Below are the entries to work from; restate word for word the portion that opens with the line containing "Click the search magnifier icon" and closes with the line containing "Click the help question mark icon", keeping both.

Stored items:
>>>

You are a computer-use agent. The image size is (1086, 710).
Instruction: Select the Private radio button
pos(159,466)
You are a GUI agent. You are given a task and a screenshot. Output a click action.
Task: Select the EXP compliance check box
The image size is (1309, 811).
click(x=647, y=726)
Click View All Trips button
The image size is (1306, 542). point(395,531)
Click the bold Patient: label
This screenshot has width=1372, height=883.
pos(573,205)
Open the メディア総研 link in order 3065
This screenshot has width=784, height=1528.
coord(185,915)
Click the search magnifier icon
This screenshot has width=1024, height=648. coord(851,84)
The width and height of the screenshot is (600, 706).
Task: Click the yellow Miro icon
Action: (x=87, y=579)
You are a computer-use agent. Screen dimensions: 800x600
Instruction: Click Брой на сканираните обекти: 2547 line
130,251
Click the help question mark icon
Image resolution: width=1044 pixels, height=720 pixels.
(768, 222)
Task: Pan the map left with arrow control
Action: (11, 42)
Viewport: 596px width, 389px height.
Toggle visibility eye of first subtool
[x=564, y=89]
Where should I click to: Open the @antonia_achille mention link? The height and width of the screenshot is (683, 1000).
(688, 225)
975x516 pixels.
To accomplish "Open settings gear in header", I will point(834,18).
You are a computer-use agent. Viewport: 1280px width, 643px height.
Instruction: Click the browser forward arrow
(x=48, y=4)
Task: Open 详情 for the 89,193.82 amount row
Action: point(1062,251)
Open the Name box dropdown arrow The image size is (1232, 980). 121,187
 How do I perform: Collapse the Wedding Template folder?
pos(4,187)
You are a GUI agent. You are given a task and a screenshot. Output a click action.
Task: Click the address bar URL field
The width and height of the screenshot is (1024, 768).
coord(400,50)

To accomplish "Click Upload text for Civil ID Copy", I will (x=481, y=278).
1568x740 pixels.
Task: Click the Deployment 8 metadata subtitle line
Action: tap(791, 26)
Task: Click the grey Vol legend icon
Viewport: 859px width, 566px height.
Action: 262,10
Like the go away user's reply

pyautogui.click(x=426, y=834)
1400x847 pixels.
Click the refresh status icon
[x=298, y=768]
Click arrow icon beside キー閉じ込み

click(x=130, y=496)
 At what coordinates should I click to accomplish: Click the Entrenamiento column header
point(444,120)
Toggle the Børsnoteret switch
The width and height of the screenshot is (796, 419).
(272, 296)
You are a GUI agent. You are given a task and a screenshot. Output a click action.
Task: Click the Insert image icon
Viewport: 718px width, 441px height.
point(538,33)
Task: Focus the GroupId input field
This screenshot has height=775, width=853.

<<<

:: Response to the exercise ::
Click the search magnifier icon
This screenshot has width=1024, height=648. coord(851,84)
The width and height of the screenshot is (600, 706).
Task: Click the yellow Miro icon
Action: (x=87, y=579)
You are a computer-use agent. Screen dimensions: 800x600
Instruction: Click Брой на сканираните обекти: 2547 line
130,251
Click the help question mark icon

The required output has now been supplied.